Able to understand and provide a signed informed consent that fulfills the relevant Institutional Review Board (IRB) or Independent Ethics Committee (IEC) guidelines.
Participants must be appropriate for single-agent therapy as the next line of therapy, as determined by the Investigator.
Participants must have received prior treatment with bevacizumab.
Confirmed diagnosis of platinum-resistant high-grade epithelial ovarian cancer, primary peritoneal or fallopian tube. Platinum-resistant is defined as a relapse within 6 months of receiving 1 to 3 platinum-based chemotherapy regimens.
Must have at least one lesion that meets the definition of measurable disease defined by RECIST v1.1 criteria.

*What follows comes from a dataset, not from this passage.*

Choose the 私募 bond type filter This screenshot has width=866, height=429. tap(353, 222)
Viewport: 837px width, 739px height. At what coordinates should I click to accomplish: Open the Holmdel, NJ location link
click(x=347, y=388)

Must have received at least one but no more than three prior systemic lines of anticancer therapy and had progressive disease (PD) while receiving or immediately after receiving the previous therapy. Progression will be calculated from the date of the last administered dose of platinum based therapy to the date of radiographic imaging that showed evidence of progression.
Participants with germline or somatic BRCA1 or BRCA2 mutations must have received prior PARP inhibitor therapy as maintenance or treatment.
Must have adequate peripheral venous access on both arms, or be willing to have temporary vascular access placed for apheresis collection, if deemed necessary by the Investigator.
Must be able to sit or recline with limited movement for approximately 6 hours during apheresis procedure.
Participants must have been previously tested for FRα. If the test result was positive, they must have been offered treatment with mirvetuximab soravtansine-gynx.
Agreement to practice effective contraception for female participants of childbearing potential. Female participants of childbearing potential must agree to use effective contraception for up to 7 months after completion of study treatment. Effective contraception includes surgical sterilization (eg, tubal ligation), orals, injectables, 2 forms of barrier methods (eg, diaphragm), intrauterine devices (IUDs), and hormonal therapy.
Eastern cooperative oncology group (ECOG) performance status of ≤ 1.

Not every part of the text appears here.